▶ [Activity] Read through the listing below and return only the lines containing "will".

▶ [Records for the task]

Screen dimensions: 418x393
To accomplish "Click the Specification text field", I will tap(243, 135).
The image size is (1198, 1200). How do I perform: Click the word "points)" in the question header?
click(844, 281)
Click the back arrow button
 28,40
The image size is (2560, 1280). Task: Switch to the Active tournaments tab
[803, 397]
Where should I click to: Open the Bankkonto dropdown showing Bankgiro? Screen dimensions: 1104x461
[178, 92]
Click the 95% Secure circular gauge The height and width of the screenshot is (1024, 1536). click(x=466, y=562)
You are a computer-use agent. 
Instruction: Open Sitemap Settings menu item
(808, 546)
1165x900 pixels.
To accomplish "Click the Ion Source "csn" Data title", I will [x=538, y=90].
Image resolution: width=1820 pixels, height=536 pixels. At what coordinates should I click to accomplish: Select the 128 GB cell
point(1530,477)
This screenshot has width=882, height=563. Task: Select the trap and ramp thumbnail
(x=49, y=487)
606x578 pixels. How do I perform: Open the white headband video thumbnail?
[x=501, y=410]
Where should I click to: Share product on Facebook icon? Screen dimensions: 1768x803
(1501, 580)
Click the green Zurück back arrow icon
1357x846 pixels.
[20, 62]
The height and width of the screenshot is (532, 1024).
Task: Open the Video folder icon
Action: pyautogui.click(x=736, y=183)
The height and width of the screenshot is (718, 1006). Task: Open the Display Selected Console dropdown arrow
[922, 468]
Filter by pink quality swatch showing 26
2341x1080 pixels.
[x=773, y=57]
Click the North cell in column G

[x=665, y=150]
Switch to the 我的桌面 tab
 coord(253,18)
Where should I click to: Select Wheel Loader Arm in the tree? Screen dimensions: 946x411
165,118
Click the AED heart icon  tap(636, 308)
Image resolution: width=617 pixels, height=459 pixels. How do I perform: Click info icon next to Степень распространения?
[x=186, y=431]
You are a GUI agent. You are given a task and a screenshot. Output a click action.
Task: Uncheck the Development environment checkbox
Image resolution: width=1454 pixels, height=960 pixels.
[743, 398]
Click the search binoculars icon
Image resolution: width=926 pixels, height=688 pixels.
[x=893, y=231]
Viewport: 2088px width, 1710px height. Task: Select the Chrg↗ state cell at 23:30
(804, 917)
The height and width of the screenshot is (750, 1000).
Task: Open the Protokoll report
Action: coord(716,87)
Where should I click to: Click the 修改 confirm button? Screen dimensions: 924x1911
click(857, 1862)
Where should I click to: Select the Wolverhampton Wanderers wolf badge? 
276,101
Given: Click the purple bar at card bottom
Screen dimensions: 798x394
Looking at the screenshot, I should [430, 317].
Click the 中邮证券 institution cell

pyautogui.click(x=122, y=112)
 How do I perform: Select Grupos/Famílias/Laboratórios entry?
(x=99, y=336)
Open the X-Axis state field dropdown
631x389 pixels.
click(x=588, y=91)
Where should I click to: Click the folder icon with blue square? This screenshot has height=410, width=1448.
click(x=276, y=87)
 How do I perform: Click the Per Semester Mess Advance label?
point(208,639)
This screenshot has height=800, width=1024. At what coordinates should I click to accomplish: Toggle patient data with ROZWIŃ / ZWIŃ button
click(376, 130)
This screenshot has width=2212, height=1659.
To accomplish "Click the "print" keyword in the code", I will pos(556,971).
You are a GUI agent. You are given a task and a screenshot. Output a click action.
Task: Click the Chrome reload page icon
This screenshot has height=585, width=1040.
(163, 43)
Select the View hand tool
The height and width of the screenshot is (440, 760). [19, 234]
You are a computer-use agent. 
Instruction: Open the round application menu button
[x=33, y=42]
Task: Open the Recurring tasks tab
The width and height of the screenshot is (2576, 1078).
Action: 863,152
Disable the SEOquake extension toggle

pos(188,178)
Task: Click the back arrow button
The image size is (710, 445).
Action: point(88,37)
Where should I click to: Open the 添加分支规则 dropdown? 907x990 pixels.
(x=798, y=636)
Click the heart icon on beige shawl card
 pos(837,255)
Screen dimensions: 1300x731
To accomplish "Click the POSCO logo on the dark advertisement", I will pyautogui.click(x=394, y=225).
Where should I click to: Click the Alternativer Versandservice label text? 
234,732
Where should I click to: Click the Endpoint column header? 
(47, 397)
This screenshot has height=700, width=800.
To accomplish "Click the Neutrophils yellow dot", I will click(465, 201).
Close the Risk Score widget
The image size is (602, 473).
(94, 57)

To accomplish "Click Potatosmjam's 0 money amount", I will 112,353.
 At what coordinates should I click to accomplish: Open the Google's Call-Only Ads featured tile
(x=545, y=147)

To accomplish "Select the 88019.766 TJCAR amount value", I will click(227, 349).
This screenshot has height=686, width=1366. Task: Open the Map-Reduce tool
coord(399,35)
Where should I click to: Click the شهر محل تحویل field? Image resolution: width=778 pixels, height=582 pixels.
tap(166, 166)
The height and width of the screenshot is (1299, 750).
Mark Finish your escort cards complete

▶ [Result]
To accomplish "Click the Specification text field", I will tap(243, 135).
To accomplish "Click the Ion Source "csn" Data title", I will [x=538, y=90].
To accomplish "Click the "print" keyword in the code", I will pos(556,971).
To accomplish "Click the POSCO logo on the dark advertisement", I will pyautogui.click(x=394, y=225).
To accomplish "Click the Neutrophils yellow dot", I will click(465, 201).
To accomplish "Click Potatosmjam's 0 money amount", I will 112,353.
To accomplish "Select the 88019.766 TJCAR amount value", I will click(227, 349).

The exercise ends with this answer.